Pas de mystère, ni d’arcanes magiques, votre environnement est enrichi de nouvelles fonctions et de scripts de démarrage, développés en Fish.


Osons la modernité

La documentation du projet est très bien fournie. En plus de la page Tutorial, vous trouverez une page dédiée aux utilisateurs de Bash pour vous aider à réussir votre transition. Pour ma part, j’y retrouve des syntaxes bien plus proches du Python, et c’est un vrai plaisir.

Le projet est vivant, avec un rythme de versions régulier.

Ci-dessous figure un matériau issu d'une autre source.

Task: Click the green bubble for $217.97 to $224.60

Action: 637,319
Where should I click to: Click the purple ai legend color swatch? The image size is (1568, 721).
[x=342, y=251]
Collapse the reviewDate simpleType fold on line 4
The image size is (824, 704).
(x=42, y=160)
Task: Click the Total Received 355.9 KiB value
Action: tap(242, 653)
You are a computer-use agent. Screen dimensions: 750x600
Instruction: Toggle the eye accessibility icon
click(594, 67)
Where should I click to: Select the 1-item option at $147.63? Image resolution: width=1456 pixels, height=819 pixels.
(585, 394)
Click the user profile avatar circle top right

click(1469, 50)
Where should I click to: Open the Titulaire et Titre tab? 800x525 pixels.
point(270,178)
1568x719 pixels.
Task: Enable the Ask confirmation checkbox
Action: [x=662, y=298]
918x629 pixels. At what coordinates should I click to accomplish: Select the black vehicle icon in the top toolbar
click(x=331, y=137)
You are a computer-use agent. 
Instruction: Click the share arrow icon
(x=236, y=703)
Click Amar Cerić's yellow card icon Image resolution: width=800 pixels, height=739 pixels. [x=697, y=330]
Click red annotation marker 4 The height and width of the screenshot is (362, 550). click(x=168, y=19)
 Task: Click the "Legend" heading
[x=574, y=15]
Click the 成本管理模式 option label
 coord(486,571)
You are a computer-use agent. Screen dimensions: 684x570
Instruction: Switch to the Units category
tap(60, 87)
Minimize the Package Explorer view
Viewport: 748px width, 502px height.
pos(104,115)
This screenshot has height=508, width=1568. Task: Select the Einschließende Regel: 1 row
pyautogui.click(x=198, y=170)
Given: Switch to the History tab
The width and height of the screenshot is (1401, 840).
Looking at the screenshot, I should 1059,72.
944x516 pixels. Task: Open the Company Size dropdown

Je me suis surpris moi-même à ne pas en avoir entendu parler par d’autres collègues ou auprès des auteurices de blogs que je suis. Au cours des dernières années, la communauté francophone a essaimé quelques bons articles qui complètent le mien.

Ces temps-ci, je fais évoluer mon expérience d’utilisateur de Linux avec une transition vers Wayland et SwayWM (j’y reviendrais dans un autre article). Je ne le cache pas, la tentation de remplacer mes scripts Bash qui gèrent mes thèmes ou les composants swaybar, est forte, très forte.

De quoi occuper mes prochaines longues soirées d’hiver.